Figures 10, 11 and 12 show the simulated and measured input reflection coefficients versus frequency for States I, II and III, respectively. It can be observed that for States I and II two bands are found at 2.4 and 5.8 GHz. As discussed in last paragraph, the mechanism of the polarization reconfiguration is to separate the x- and y-polarized modes by moving the resonant frequency of one mode away from the targeted bands. As a result, in Figs. 10 and 11, it can be seen that the undesired modes are around 2.7 GHz. In addition, for the three polarization states, there is a parasitic resonance around 3.8 GHz, which is caused by the feed aperture. In practice, filters would be employed in a wireless communications system to reject the interference signals from the unwanted frequency bands.
Fig. 10

Simulated and measured input reflection coefficients for State I (x-oriented polarization)

Fig. 11

Simulated and measured input reflection coefficients for State II (y-oriented polarization)

Fig. 12

Simulated and measured input reflection coefficients for State III (450-oriented linear polarization)

Pattern Reconfigurable Antenna (RA)

Pattern RAs have the capability to change the main-beam shape or provide main-beam scanning. They have the potential to reduce interference by altering the null positions, to save energy by directing the signal toward intended users and to provide large coverage by steering the main beam. In addition, pattern diversity provided by pattern reconfigurable antennas can be exploited by the multiple-input-multiple-output (MIMO) systems to increase the system capacity and/or link quality.

◇ ◇ ◇ ◇

Tasks for this exercise:
1/ Output the part of the antenna text from "Figures 10, 11" up to and including "I (x-oriented polarization)".
2/ Answer these questions using the antenna text:
(a) At which two frequencies are the bands found for States I and II?
(b) What causes the parasitic resonance around 3.8 GHz?
(c) Which systems can exploit pattern diversity to increase system capacity and/or link quality?
3/ Resume the antenna text from the point where it stops.
The material is from an unrelated source and has no connection to the antenna text.

Data lines:
◇ ◇ ◇ ◇

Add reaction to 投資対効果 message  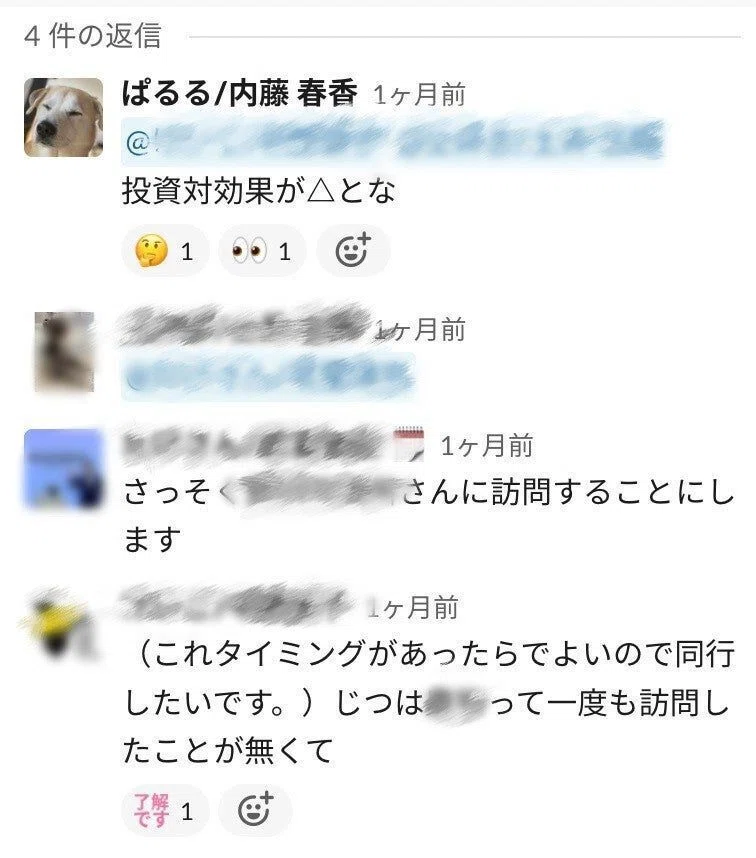[353, 251]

◇ ◇ ◇ ◇

Answers given:
1/
Figures 10, 11 and 12 show the simulated and measured input reflection coefficients versus frequency for States I, II and III, respectively. It can be observed that for States I and II two bands are found at 2.4 and 5.8 GHz. As discussed in last paragraph, the mechanism of the polarization reconfiguration is to separate the x- and y-polarized modes by moving the resonant frequency of one mode away from the targeted bands. As a result, in Figs. 10 and 11, it can be seen that the undesired modes are around 2.7 GHz. In addition, for the three polarization states, there is a parasitic resonance around 3.8 GHz, which is caused by the feed aperture. In practice, filters would be employed in a wireless communications system to reject the interference signals from the unwanted frequency bands.
Fig. 10

Simulated and measured input reflection coefficients for State I (x-oriented polarization)

2/
(a) 2.4 and 5.8 GHz
(b) The feed aperture
(c) Multiple-input-multiple-output (MIMO) systems

3/
The frequency characteristic should be maintained nearly unchanged for the different radiation patterns of the antenna. Since the currents on the antenna structure directly determine the antenna radiation pattern, the reconfigurability of the radiation pattern is usually realized by manipulating the current distribution. However, as the current distribution also has a strong impact on the antenna frequency response, it is very challenging to deliver pattern reconfigurability without significant changes in the operating frequency. Several methods have been employed to overcome this challenge. One of them is to use specific antenna structures, such as reflector antennas or parasitically coupled antennas, so that the input feed port can be almost independent from the reconfigured part of the structure, allowing frequency characteristics to remain almost stable. Another measure is to compensate for the changes in the antenna input impedance by using some additional structures or matching circuits.

Change of Main-Beam Shape

An example is a wideband circular patch antenna that can switch between boresight and conical radiation patterns by using dual l-probe feeds (Yang and Luk 2006). TM11 mode for boresight radiation and TM01 for conical radiation are excited by the two feeds, respectively. Four shorting posts are added to the patch to reduce mainly the resonant frequency of the conical pattern mode, thereby enlarging the overlapped operating frequency of the two modes. In order to reconfigure the radiation pattern electronically, an integrated matching network consisting of switches is required. In (Wu and Ma 2008; Li et al. 2011), wideband bow-tie pattern reconfigurable antennas with tunable coplanar waveguide (CPW)-to-Slotline transition feed were presented. PIN diodes are used to reconfigure the feed mode between CPW mode, left slotline (LS) mode, and right slotline (RS) mode. The CPW feed mode can generate an almost omni-directional pattern while the LS mode and the RS mode can excite two end-fire patterns whose main beams are directed to exactly opposite directions.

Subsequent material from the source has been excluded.